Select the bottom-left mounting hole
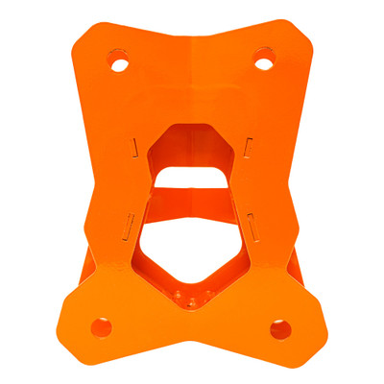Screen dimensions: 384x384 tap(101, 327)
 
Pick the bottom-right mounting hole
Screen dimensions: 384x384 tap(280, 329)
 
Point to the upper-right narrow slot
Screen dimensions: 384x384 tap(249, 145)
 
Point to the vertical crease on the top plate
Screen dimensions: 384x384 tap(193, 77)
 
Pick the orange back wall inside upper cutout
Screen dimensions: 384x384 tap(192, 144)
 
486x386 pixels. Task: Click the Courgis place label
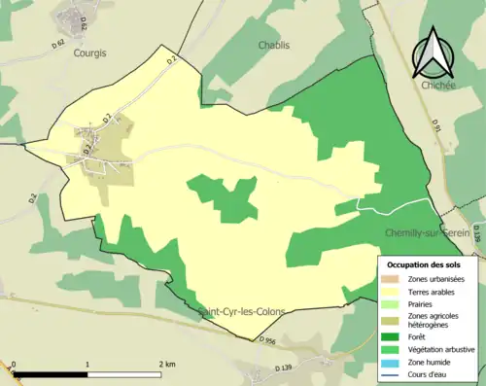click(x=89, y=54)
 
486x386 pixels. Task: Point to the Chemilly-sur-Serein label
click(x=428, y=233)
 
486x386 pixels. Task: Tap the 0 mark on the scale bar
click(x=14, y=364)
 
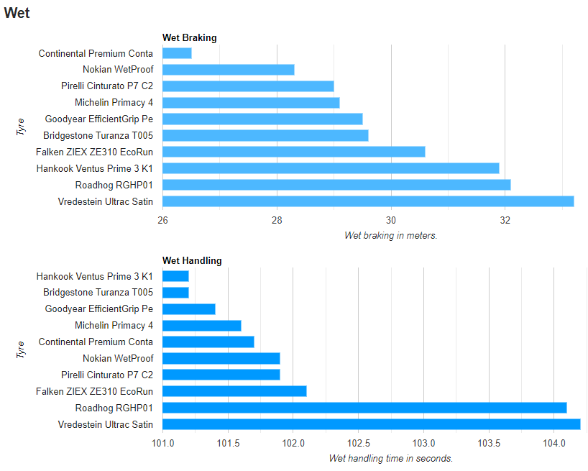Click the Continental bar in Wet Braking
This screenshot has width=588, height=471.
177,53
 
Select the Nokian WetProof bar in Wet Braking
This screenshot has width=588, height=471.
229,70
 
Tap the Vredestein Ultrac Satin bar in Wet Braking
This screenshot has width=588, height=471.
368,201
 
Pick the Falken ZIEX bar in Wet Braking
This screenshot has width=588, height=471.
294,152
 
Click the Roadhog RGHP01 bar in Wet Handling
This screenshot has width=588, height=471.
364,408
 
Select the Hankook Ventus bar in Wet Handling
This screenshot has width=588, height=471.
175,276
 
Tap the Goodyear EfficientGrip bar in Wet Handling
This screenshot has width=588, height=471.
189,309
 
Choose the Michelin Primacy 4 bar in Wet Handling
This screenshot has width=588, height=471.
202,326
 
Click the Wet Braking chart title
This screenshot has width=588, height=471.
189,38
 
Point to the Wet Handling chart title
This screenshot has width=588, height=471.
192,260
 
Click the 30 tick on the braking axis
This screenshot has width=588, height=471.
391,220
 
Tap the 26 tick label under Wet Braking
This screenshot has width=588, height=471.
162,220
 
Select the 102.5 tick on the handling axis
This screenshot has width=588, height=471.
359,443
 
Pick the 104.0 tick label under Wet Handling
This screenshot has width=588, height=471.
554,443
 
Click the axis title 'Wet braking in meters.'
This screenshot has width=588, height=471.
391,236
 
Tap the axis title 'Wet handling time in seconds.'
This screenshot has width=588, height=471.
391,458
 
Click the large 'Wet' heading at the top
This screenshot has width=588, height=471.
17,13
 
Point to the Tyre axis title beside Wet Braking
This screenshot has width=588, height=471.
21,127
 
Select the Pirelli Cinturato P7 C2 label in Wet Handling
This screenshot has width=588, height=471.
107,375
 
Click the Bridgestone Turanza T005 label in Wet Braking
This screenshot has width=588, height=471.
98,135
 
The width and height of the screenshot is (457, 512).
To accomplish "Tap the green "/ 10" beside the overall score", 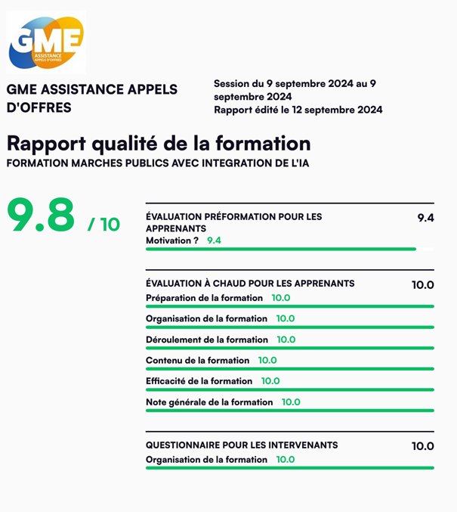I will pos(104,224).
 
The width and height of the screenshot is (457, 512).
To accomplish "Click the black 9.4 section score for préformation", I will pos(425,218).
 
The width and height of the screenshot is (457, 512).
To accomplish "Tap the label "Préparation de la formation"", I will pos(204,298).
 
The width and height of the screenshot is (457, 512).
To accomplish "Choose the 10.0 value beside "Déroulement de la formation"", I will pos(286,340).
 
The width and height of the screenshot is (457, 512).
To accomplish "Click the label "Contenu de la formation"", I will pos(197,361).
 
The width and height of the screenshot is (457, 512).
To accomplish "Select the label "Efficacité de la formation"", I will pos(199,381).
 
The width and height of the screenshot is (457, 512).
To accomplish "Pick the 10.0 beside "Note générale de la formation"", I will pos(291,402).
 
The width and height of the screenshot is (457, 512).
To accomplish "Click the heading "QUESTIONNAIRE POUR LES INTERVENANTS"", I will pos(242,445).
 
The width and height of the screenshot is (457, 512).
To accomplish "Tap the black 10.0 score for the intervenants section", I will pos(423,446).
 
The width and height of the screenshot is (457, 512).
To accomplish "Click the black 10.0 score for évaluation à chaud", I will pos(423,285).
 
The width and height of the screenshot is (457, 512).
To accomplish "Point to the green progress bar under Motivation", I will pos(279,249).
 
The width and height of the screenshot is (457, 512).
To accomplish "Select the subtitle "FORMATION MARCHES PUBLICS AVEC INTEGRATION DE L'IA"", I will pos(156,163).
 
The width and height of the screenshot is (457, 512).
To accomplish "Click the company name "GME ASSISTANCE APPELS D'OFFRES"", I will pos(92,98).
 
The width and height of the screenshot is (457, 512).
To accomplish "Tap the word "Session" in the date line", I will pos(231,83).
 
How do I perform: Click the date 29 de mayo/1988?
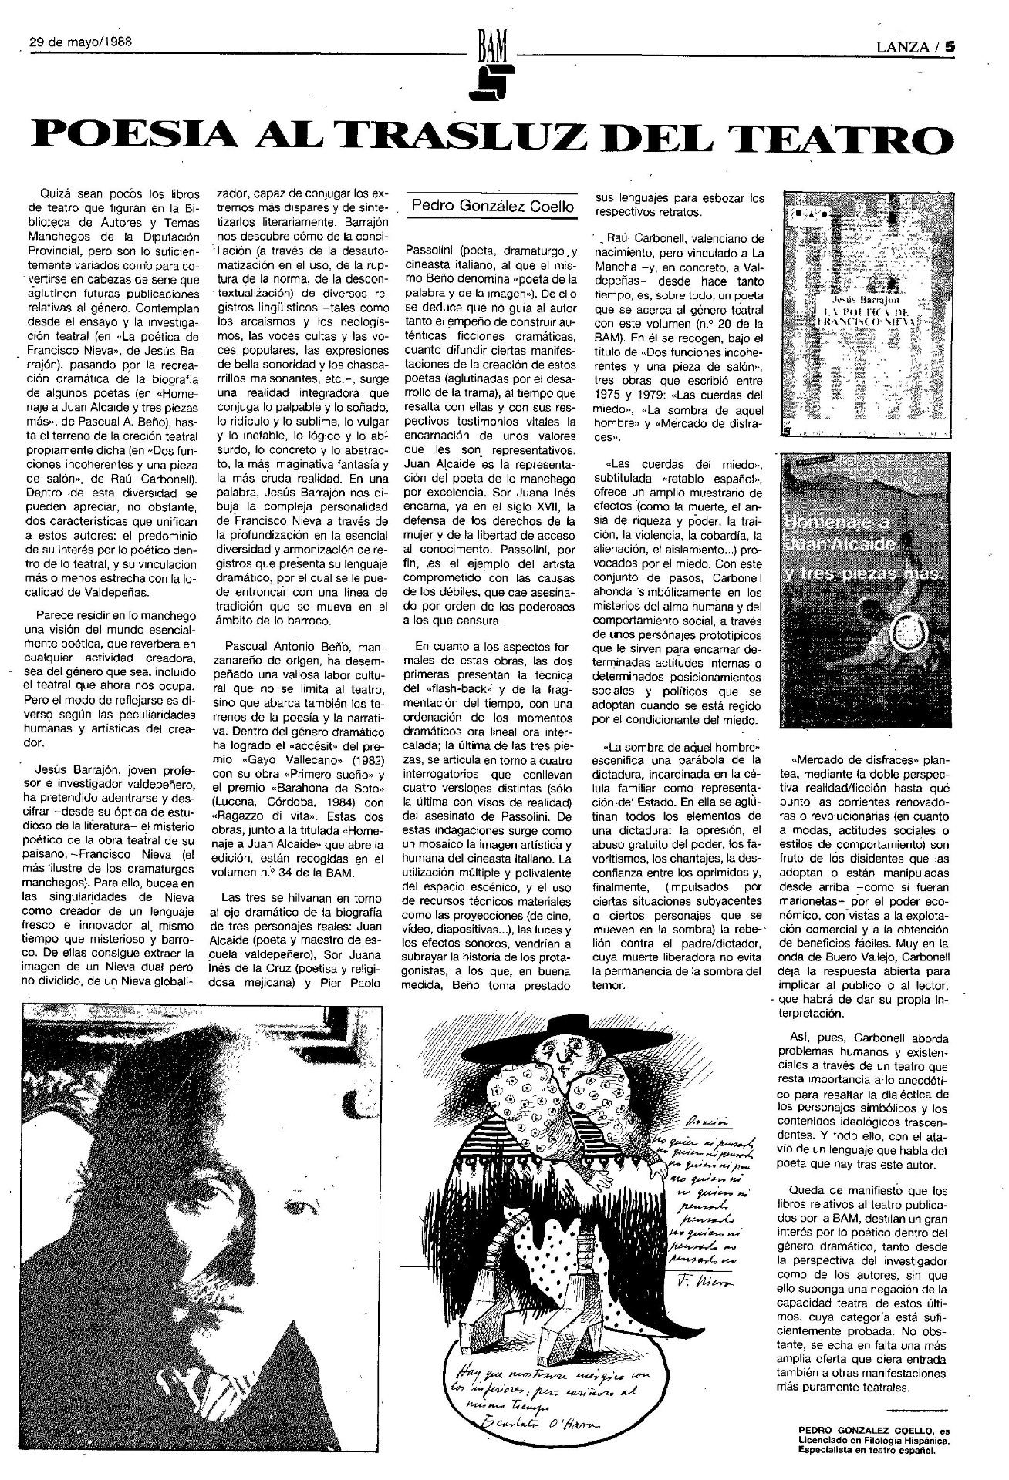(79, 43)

* * *

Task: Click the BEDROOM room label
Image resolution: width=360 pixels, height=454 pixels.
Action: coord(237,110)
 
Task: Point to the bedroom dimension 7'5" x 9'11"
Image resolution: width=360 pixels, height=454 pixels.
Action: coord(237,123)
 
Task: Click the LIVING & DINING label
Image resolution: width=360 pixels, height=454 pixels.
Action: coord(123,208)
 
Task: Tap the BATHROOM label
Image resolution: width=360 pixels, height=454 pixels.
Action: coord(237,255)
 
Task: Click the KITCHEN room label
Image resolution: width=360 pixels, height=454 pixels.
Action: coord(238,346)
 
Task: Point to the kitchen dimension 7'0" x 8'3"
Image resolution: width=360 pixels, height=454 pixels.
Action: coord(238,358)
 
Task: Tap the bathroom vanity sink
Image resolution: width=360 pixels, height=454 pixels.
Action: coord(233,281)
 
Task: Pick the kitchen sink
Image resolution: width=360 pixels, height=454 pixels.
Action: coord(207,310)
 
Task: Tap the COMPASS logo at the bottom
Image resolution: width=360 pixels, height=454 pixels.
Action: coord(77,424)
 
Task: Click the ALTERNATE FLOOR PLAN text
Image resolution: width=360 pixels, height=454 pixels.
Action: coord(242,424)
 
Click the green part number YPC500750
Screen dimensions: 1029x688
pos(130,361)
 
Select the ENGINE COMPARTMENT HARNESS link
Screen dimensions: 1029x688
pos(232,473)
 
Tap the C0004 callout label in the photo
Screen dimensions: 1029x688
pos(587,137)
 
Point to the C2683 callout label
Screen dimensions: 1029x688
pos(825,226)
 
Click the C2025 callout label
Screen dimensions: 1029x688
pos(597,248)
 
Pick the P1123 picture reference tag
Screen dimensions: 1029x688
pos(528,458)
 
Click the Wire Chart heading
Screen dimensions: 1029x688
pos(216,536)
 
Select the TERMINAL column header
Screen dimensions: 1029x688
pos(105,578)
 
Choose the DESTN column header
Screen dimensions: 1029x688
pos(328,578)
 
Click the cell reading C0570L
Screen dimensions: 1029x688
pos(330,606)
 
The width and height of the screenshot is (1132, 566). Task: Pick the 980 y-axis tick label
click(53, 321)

* * *

__Written problem__. Rewrite the listing starting at the line containing "Task: Point to the kitchen" and ending at the line containing "pos(825,226)", with "callout label" changed to "callout tag" and all else left as is.

__Exercise solution__.
Task: Point to the kitchen dimension 7'0" x 8'3"
Image resolution: width=360 pixels, height=454 pixels.
Action: coord(238,358)
 
Task: Tap the bathroom vanity sink
Image resolution: width=360 pixels, height=454 pixels.
Action: coord(233,281)
 
Task: Pick the kitchen sink
Image resolution: width=360 pixels, height=454 pixels.
Action: coord(207,310)
 
Task: Tap the COMPASS logo at the bottom
Image resolution: width=360 pixels, height=454 pixels.
Action: coord(77,424)
 
Task: Click the ALTERNATE FLOOR PLAN text
Image resolution: width=360 pixels, height=454 pixels.
Action: coord(242,424)
 
Click the green part number YPC500750
Screen dimensions: 1029x688
pos(130,361)
 
Select the ENGINE COMPARTMENT HARNESS link
Screen dimensions: 1029x688
pos(232,473)
 
Tap the C0004 callout tag in the photo
Screen dimensions: 1029x688
pos(587,137)
 
Point to the C2683 callout tag
Screen dimensions: 1029x688
pos(825,226)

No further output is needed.